#### DATA RECORDS ####
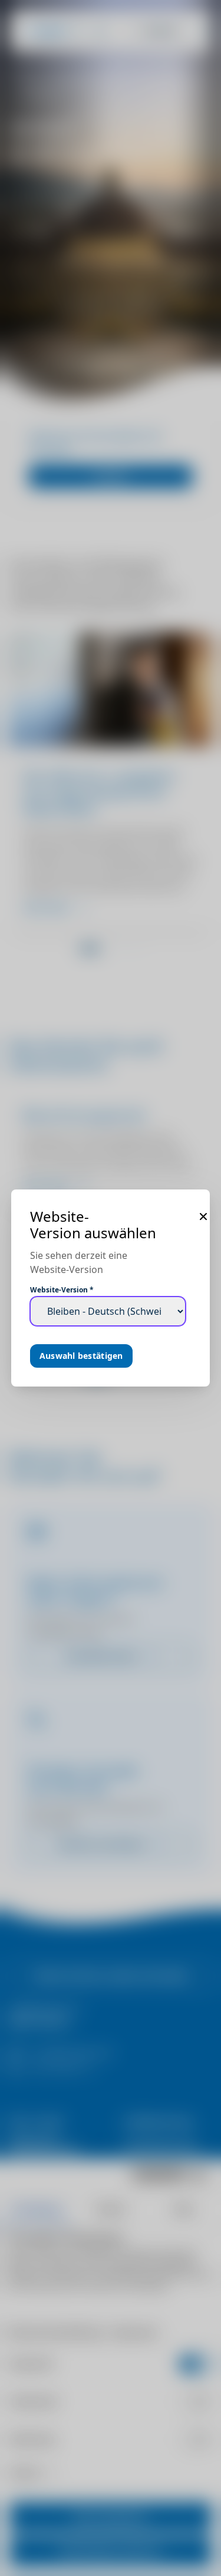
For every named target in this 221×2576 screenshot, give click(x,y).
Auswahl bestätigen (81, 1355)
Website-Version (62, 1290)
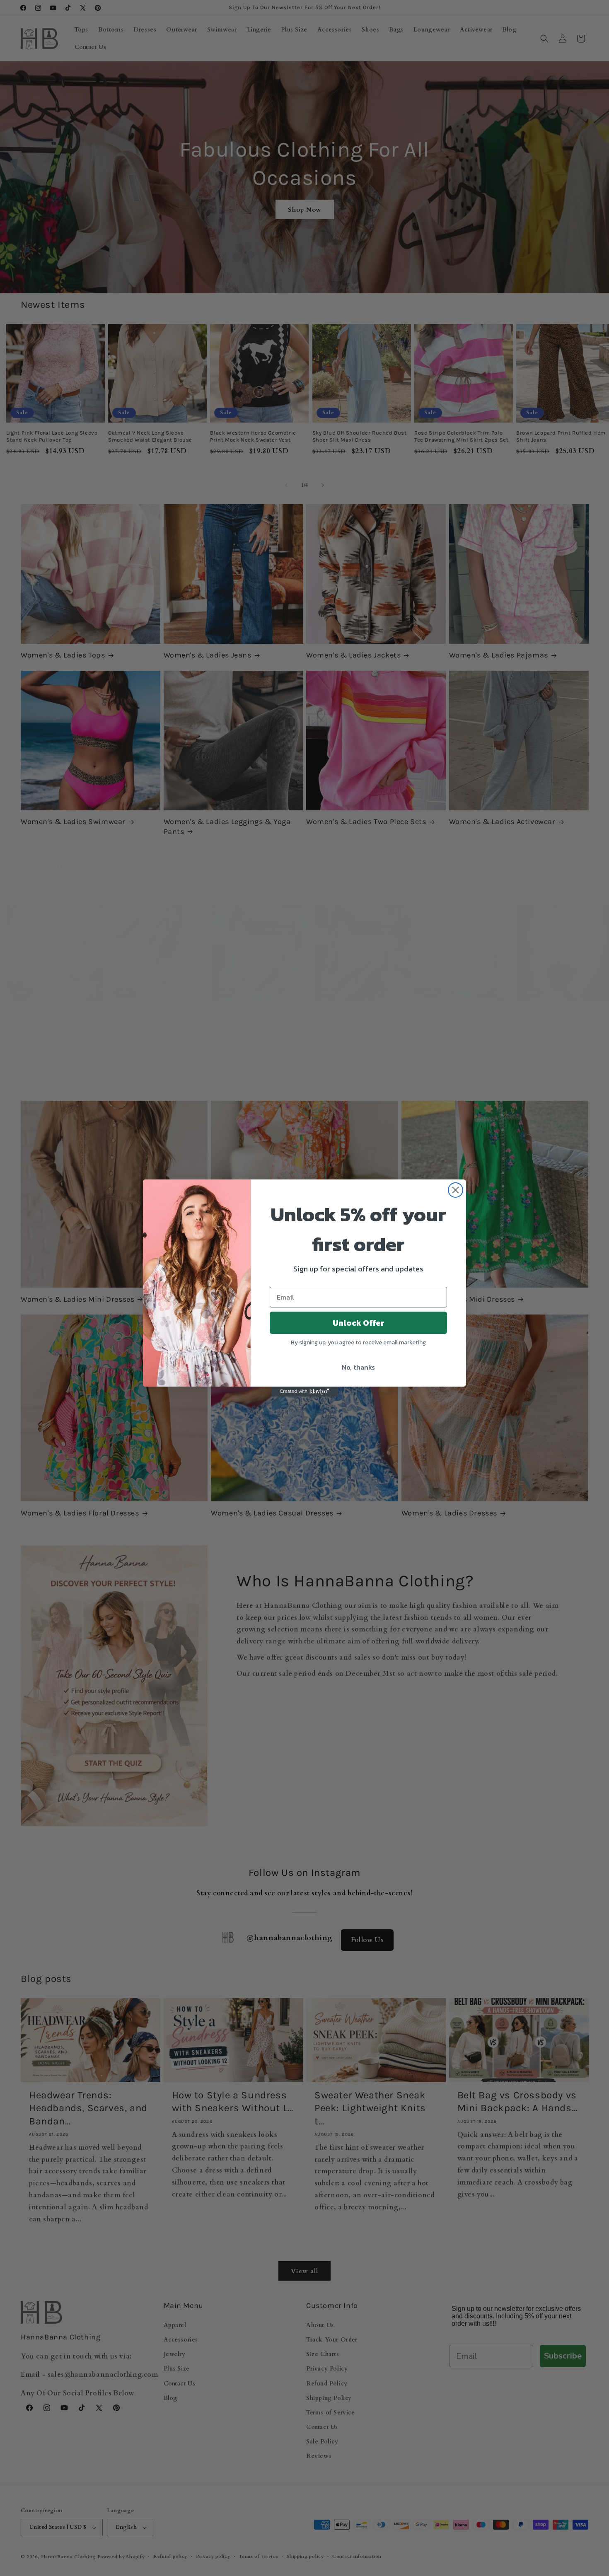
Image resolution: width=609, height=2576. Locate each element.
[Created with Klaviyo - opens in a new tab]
####
### WORK TASK
Write all the lines above out again exactly, minus the images.

### REPLY
For every named target in this 221×2576 screenshot, give click(x,y).
Auswahl bestätigen (81, 1355)
Website-Version (62, 1290)
Image resolution: width=609, height=2576. Locate each element.
[Created with Klaviyo - opens in a new tab]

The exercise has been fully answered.